Someday, your kid’s credit score will be his or hers alone. But in the meantime, if you want to give her a running start, there are things you can do to make sure those all-important digits start high, so your kid will work to maintain the scores rather than to build credit from scratch, which can be difficult. Happily, there are some ways to do that without putting your entire credit line at risk in case of a little youthful, reckless behavior.
Always, your first task is to continue to educate your child about how to use credit as a financial tool — one that, like any other, can be misused with disastrous results. You can use everyday occurrences to teach kids about credit, says credit score expert Barry Paperno. “For example, when using a card in a restaurant, explain the chain of events (the restaurant gets the money for our meal from the bank, the bank sends me a bill each month, I pay the bill) and the consequences of paying versus not paying on time, both in terms of cost (finance and late charges) and credit rating/score, as well as the future difficulty of obtaining a credit card, renting an apartment or financing a car.”

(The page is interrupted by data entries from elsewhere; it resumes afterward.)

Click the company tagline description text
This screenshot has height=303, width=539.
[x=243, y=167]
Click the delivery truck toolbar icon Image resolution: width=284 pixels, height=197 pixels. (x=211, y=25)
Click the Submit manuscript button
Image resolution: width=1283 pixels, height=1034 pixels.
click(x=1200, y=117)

Real-Life Financial Education
But with information only, and no experience actually handling a credit card, managing the temptation to overspend or paying the bill, your child doesn’t know how to manage credit any more than a student driver knows how to drive after studying a driver’s manual. The real learning comes from doing.

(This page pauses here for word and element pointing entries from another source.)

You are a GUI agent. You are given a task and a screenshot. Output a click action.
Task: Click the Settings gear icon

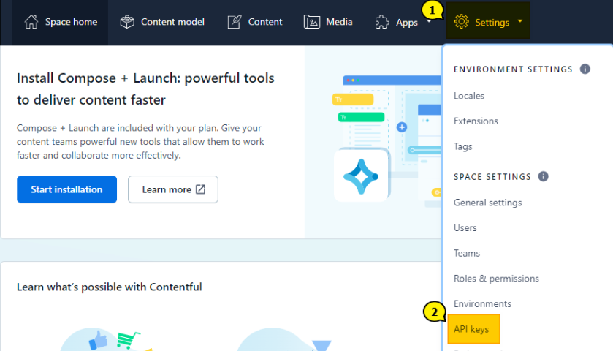click(461, 22)
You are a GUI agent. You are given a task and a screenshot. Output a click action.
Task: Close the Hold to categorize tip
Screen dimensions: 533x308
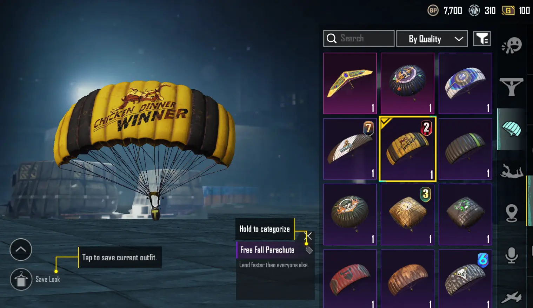308,236
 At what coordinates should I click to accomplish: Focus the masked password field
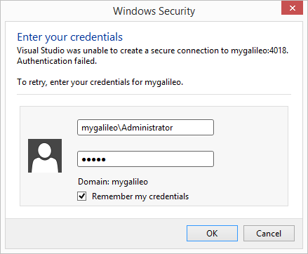(145, 159)
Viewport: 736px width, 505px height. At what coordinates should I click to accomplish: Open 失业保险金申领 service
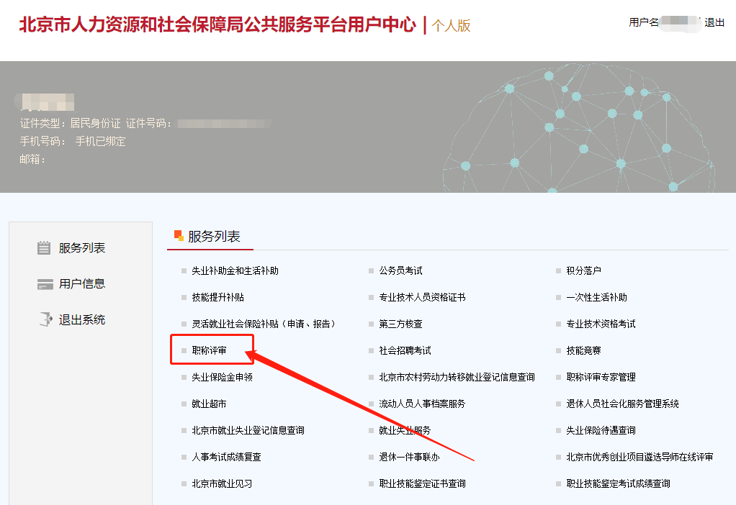coord(225,376)
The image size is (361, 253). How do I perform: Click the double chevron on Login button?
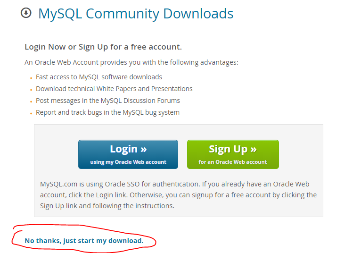click(x=144, y=150)
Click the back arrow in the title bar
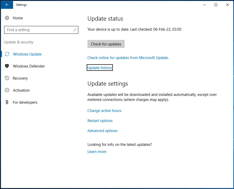The width and height of the screenshot is (234, 189). [7, 5]
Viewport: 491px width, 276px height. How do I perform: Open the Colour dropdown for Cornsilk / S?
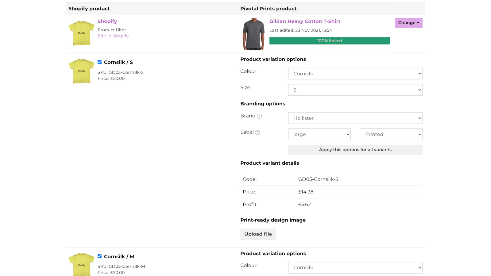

And, like the parent of a child with a learner’s permit, you may be a little afraid of what might happen with your inexperienced child in control. Only with credit, you won’t be sitting next to a learner; he will be in control. And you may want to do this sooner rather than later, particularly if you intend to add your child to your card as an authorized user (and give her a card).
Being added as an authorized user is one way people can establish credit, and young people seeking credit are often advised to ask their parents to add them as an authorized user. That means the child can use the card to make purchases, but is not responsible for repayment. If you’re considering that, it’s a good idea to clearly communicate expectations about how and when the card may be used and to establish spending limits — and to be prepared to rescind privileges if rules are not followed.
If your only goal is to establish a good score, “adding her as an authorized user to a ‘seasoned’ existing account with a good payment history and maintaining a low (25% or less) utilization percentage will probably provide the quickest bang for your buck credit score-wise,” Paperno said in an email.
But that puts your credit at risk, all the way up to your credit limit, and some parents may be reluctant to do that. If you are going purely for a high score, the option that carries the least risk for parents is to add your child as an authorized user without giving him the plastic or even the credit card number. “This would provide the benefits of a positive history without the risk of it being used recklessly by the child,” Paperno says. “The only downside to this method from an educational perspective is that the child doesn’t get much opportunity to show responsible behavior as when actually using a card.”
Other Ways to Build Credit
But there’s another way to put your kid in the driver’s seat: a secured credit card. With this strategy, you can have your son or daughter use money saved from babysitting, gifts or odd jobs to secure a credit card. And then monitor the account closely — and offer some coaching if necessary — to make sure he is establishing good habits.
“If the objective is to let her experience credit management firsthand, then a secured card is probably the way to go, as being the primary cardholder often requires a higher level of responsibility,” says Paperno. “In all cases, paying on time and keeping the balance within 25% of the limit will both lead to a very good credit score and good credit management skills.”
And a parent who feels a bit more relaxed knowing the kid has developed the skills to stay safe in the financial world.
Once your kid has an established credit history, she should also learn how to proactively tend to it. Show her how to pull her credit reports, starting with her free annual credit reports, and how to read them for accuracy. Then, show her how to check her credit score — and see how the information on the credit reports corresponds to the score. If your kid wants to monitor his scores as he builds his credit, there are a number of paid and free services to choose from (one free service is Credit.com’s Credit Report Card, which offers two free credit scores and a credit report overview, updated monthly). Seeing how spending and payment behaviors affect one’s credit can be an invaluable lesson.